Many fixed-point operations need to do internal data type and scaling conversions. Fixed-point operations are based upon lower-level operations, such as integer addition and integer comparisons, that require the arguments to have the same data type and scaling. This is why blocks built on these operations, such as Sum, Relational Operator, and MinMax, must do internal conversions. There can be issues related to these internal conversions, such as range errors, that lead to overflows and loss of efficiency. Model Advisor warns separately about these two issues with messages like the following:
For this Relational Operator block, the first input has the greater positive range. The second input is converted to the data type and scaling of the first input prior to performing the relational operation. The first input has range 0 to 255.996 but the second input has range -4 to 3.96875 so a range error can occur when casting.
For this MinMax block, an input is converted to the data type and scaling of the output prior to performing the relational operation. The input has range 0 to 255.996 but the output has range -256 to 255.992, so a range error can occur when casting.
For this Relational Operator block, the second input has the greater positive range. The first input is converted to the data type and scaling of the second input prior to performing the relational operation. The first input has range -4 to 3.96875 but the second input has range 0 to 255.996, so a range error can occur when casting.
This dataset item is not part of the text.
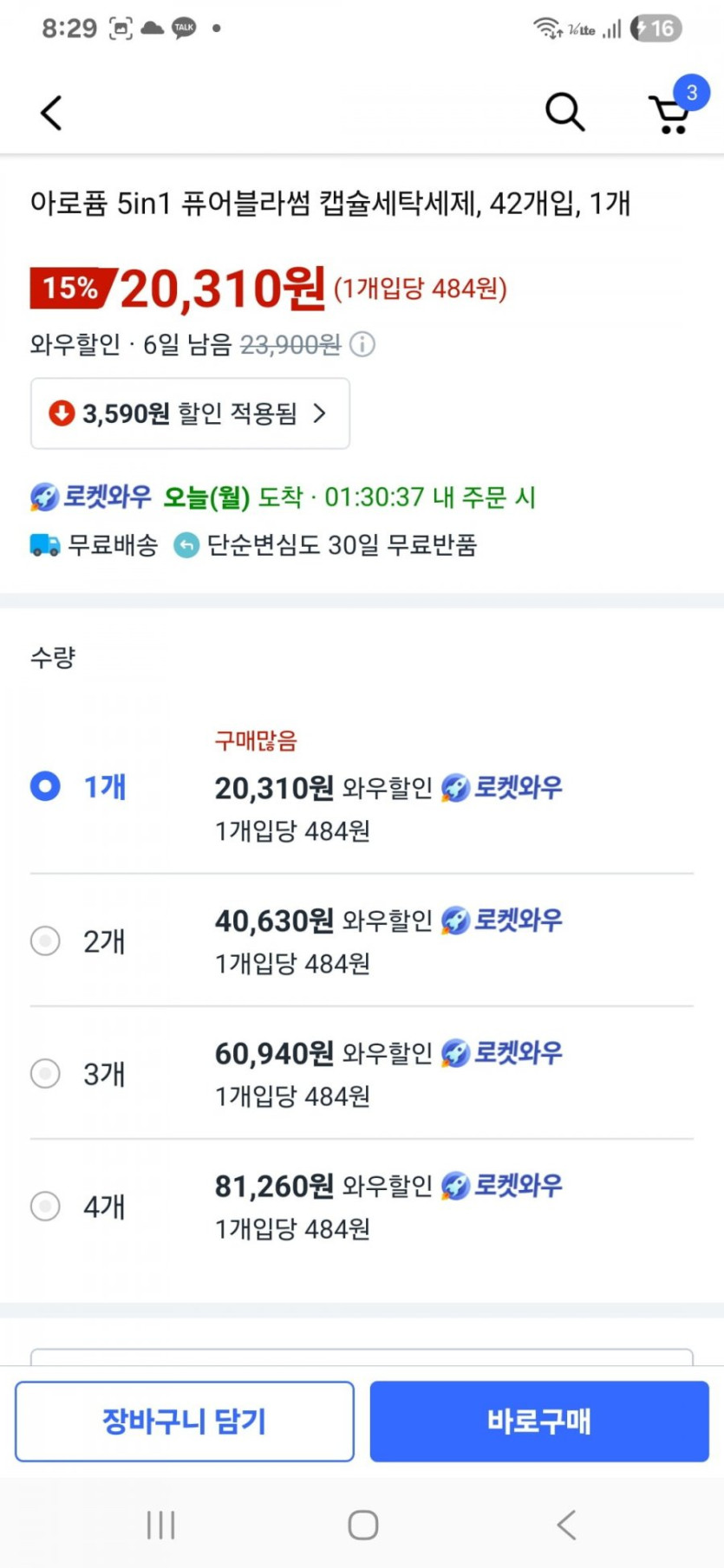Tap the Android system back arrow
This screenshot has height=1568, width=724.
coord(566,1525)
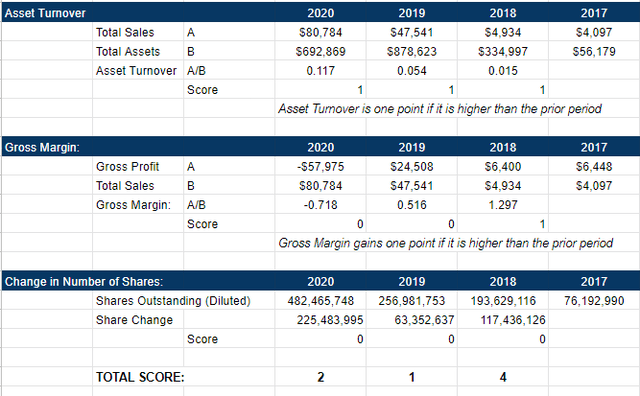
Task: Click the Gross Margin: section header
Action: 42,147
The Sum block can have a range error prior to the addition or subtraction operation being performed. For simplicity of design, the sum block always casts each input to the output's data type and scaling prior to performing the addition or subtraction. One of the inputs has range -128 to 127.996 but the output has range -32 to 31.999 so a range error can occur when casting the input to the outputs data type. Users can get any addition subtraction their application requires by inserting data type conversion blocks before and/or after the sum block. For example, suppose the inputs were a combination of signed and unsigned 8 bits with binary points that differed by at most 5 places. The output of the sum block could be set to signed 16 bit with scaling that matched the most precise input. When the inputs were cast to the outputs data type there would be no loss of range or precision. A conversion block after the sum block would allow the final result to be put in whatever data type was desired.
The Sum block can have a range error prior to the addition or subtraction operation being performed. For simplicity of design, the sum block always casts each input to the output's data type and scaling prior to performing the addition or subtraction. Note, for better accuracy and efficiency, nonzero bias terms are handled separately and are not included in the conversion from input to output. The ranges given below for the input and output exclude their biases. One of the inputs has range -4 to 3.96875 but the output has range 0 to 63.999 so a range error can occur when casting the input to the outputs data type. Users can get any addition subtraction their application requires by inserting data type conversion blocks before and/or after the sum block. For example, suppose the inputs were a combination of signed and unsigned 8 bits with binary points that differed by at most 5 places. The output of the sum block could be set to signed 16 bit with scaling that matched the most precise input. When the inputs were cast to the outputs data type there would be no loss of range or precision. A conversion block after the sum block would allow the final result to be put in whatever data type was desired.
For some operations, the need to do an internal conversion can represent a design oversight. The impact of this oversight is a loss of efficiency, and possibly a loss of accuracy. As an example, consider the comparison of a signal against a constant using a Relational Operator block. To compare a fixed-point signal against a constant, the underlying implementation should directly compare the stored integer of the input signal against an invariant stored integer. If the scaling or data type of the signal and constant are different, then it is also necessary to do a conversion operation. This extra conversion work is usually inefficient and is often unexpected. The Model Advisor warns about these situations with messages like the following:
For this MinMax block, an input is converted to the data type and scaling of the output prior to performing the relational operation. The input has precision 0.00390625. The output has precision 0.0078125, so there can be a precision loss each time the conversion is performed.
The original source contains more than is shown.